### GIVEN INSTRUCTION
Repeat all of the entries below verbatim.

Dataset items
- - - - - - -

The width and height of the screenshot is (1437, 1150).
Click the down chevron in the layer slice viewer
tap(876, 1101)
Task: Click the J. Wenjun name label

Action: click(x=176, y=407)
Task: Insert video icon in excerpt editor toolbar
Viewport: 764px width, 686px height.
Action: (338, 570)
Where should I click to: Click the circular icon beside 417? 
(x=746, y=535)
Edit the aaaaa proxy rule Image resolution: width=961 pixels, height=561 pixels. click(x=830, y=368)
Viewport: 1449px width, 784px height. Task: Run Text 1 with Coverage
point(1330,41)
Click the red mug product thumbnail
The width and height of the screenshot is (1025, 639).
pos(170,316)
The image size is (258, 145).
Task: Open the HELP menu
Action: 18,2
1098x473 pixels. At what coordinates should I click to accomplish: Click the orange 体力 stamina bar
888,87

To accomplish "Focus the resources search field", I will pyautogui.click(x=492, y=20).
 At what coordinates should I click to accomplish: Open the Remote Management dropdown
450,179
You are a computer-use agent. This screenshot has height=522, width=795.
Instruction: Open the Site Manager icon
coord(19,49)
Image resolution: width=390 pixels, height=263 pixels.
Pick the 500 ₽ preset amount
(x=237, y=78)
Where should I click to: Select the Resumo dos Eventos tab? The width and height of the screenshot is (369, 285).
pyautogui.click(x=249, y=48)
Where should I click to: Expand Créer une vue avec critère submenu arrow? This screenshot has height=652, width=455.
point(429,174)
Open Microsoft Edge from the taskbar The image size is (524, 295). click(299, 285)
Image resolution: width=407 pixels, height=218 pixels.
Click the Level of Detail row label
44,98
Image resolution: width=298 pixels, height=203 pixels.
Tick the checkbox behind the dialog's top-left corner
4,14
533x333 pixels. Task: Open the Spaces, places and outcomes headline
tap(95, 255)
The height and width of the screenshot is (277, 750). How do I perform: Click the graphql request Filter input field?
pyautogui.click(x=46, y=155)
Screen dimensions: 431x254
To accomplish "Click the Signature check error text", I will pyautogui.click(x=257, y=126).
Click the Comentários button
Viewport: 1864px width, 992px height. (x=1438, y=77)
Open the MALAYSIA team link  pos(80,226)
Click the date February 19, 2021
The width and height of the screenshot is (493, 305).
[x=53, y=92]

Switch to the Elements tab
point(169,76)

- - - - - - -

### OUTPUT FOR THIS TASK
The width and height of the screenshot is (1437, 1150).
Click the down chevron in the layer slice viewer
tap(876, 1101)
Task: Click the J. Wenjun name label

Action: click(x=176, y=407)
Task: Insert video icon in excerpt editor toolbar
Viewport: 764px width, 686px height.
Action: (338, 570)
Where should I click to: Click the circular icon beside 417? 
(x=746, y=535)
Edit the aaaaa proxy rule Image resolution: width=961 pixels, height=561 pixels. click(x=830, y=368)
Viewport: 1449px width, 784px height. Task: Run Text 1 with Coverage
point(1330,41)
Click the red mug product thumbnail
The width and height of the screenshot is (1025, 639).
pos(170,316)
The image size is (258, 145).
Task: Open the HELP menu
Action: 18,2
1098x473 pixels. At what coordinates should I click to accomplish: Click the orange 体力 stamina bar
888,87

To accomplish "Focus the resources search field", I will pyautogui.click(x=492, y=20).
 At what coordinates should I click to accomplish: Open the Remote Management dropdown
450,179
You are a computer-use agent. This screenshot has height=522, width=795.
Instruction: Open the Site Manager icon
coord(19,49)
Image resolution: width=390 pixels, height=263 pixels.
Pick the 500 ₽ preset amount
(x=237, y=78)
Where should I click to: Select the Resumo dos Eventos tab? The width and height of the screenshot is (369, 285).
pyautogui.click(x=249, y=48)
Where should I click to: Expand Créer une vue avec critère submenu arrow? This screenshot has height=652, width=455.
point(429,174)
Open Microsoft Edge from the taskbar The image size is (524, 295). click(299, 285)
Image resolution: width=407 pixels, height=218 pixels.
Click the Level of Detail row label
44,98
Image resolution: width=298 pixels, height=203 pixels.
Tick the checkbox behind the dialog's top-left corner
4,14
533x333 pixels. Task: Open the Spaces, places and outcomes headline
tap(95, 255)
The height and width of the screenshot is (277, 750). How do I perform: Click the graphql request Filter input field?
pyautogui.click(x=46, y=155)
Screen dimensions: 431x254
To accomplish "Click the Signature check error text", I will pyautogui.click(x=257, y=126).
Click the Comentários button
Viewport: 1864px width, 992px height. (x=1438, y=77)
Open the MALAYSIA team link  pos(80,226)
Click the date February 19, 2021
The width and height of the screenshot is (493, 305).
[x=53, y=92]

Switch to the Elements tab
point(169,76)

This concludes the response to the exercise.